Vrba had considered escaping previously; now, he was urged on by the impending arrival of innocent Hungarian Jews. He felt that the resistance in the camp was centred on their survival and not on the members arriving.
Who would help if he did not escape and inform others of what was happening? He hoped this would cause resistance amongst the million Jewish people arriving.
With his friend, Alfred Wetzler, they looked through all the previous attempts to escape the camp. By analysing the failed attempts, the two men felt they had a good chance of success.
Some men left the camp every day to work outside with guards. These worked between the two main fences of Auschwitz.
On 7th April 1944, Vrba and Wetzler hid in a pile of wood, which they had surrounded with strong-smelling petrol-soaked tobacco. They had previously learned this was the smell that deterred sniffer dogs.
When the guards realised they were two prisoners short, they spent three days searching the area between the two fences. On the evening of 10th April 1944, the search was called off.
Vrba and Wetzler climbed from their hiding place and escaped beginning an eleven-mile night walk south to Slovakia, which was eighty miles away.
Betrayed by their own
After crossing the border into Slovakia, the pair contacted the local Jewish Council.
The two men were separated and interviewed separately about their experience in the death camp. The Council would then compare their stories to see if they were telling the truth.
A report from these two accounts was written that was forty pages long. It contained descriptions of the camp and the gas chambers. In addition, they detailed the process of extermination. Vrba had relayed all the information he had remembered about the transports.
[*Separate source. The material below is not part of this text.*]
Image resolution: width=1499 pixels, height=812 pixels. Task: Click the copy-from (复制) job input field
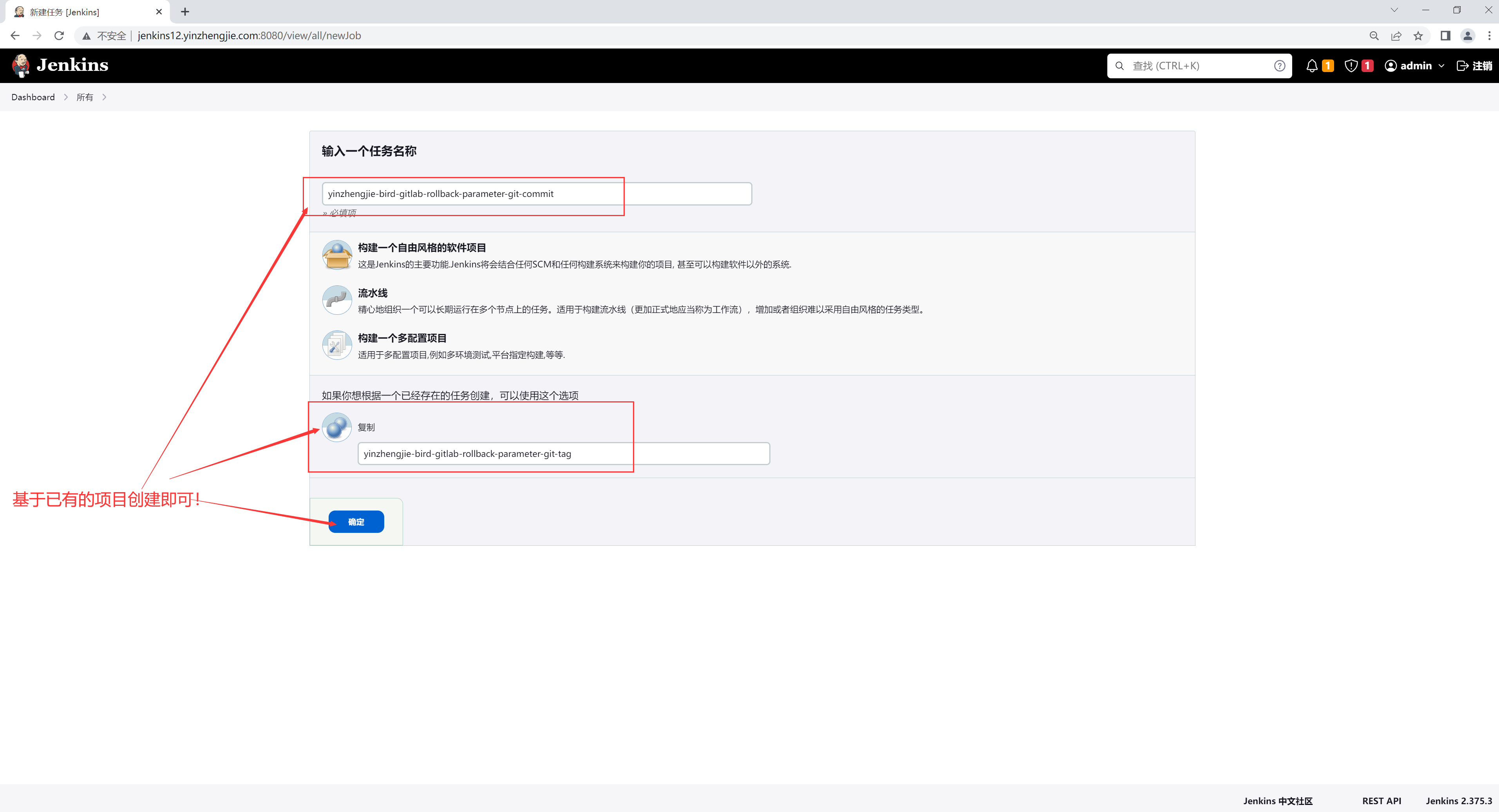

Throughout his life, Vrba maintained that the leaders of the Hungarian Jewish community refused to publish this report to local Jews as they did not want to jeopardise talks they were having with the Nazis to save their community.
As a result, 437 000 Jews were sent and killed in Auschwitz between May and July 1944. However, Vrba maintains that the allied forces were so close that they could have escaped with their lives had the information been passed on.
Vrba - Wetzler Report
Despite the report never helping the Hungarian Jews, it did make its way to Switzerland, where the press published it. By June 1944, the British and American media were also publishing articles on the reality of Auschwitz.
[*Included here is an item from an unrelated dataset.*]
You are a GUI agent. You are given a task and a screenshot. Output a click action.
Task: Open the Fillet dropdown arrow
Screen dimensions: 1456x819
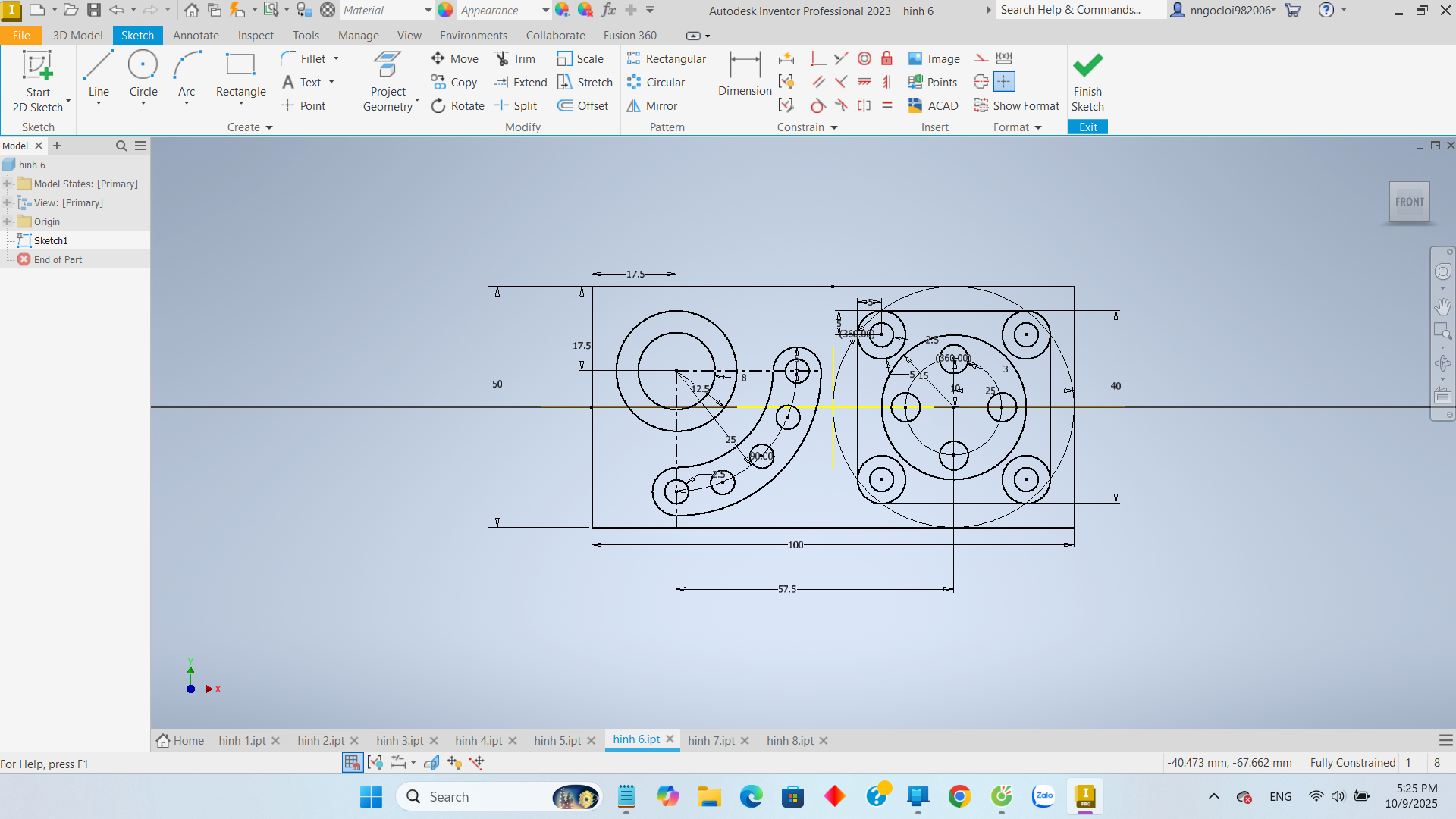(x=336, y=58)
With this, many world leaders directly approached the Hungarian government to stop the deportation of Jews. On the 9th July, this was halted. Hitler was furious and would not start deporting Jews again until November 1944, when he took over the Hungarian government.
The war was, however, in its final stages; it was much more challenging to kill Jews. Many people helped Jewish people escape with awareness of what happened in the camp. Through the report, prisoners were ready to fight.
Life after war
When he returned to Slovakia, he was still only nineteen. He was protected by the local Jewish authorities and given identity papers that established his name as Rudolf Vrba. He claimed the day he escaped, the 7th April, as his new date of birth.
After the war, he studied biology and chemistry in Prague. He married his childhood friend Greta, but the marriage did not last long.
Vrba escaped communist Czechoslovakia during a visit to Israel at a scientific conference where he defected. This was not to be home, though, as he became uncomfortable living amongst the Hungarian Jews who he felt had betrayed many others.
After two years, he moved to Britain and then to Canada, where he remarried.
The Vrba-Wetzler report was significant in the Nuremberg war crimes trials in 1946. Vrba would send evidence to many of the trials. He also appeared as a witness in the 1985 trial of Ernst Zundel.
Vrba died in 2006, at the age of eighty-one, from cancer. Although his initial report did not help in the way he hoped, his strength and bravery undoubtedly saved thousands of Budapest Jews from extermination.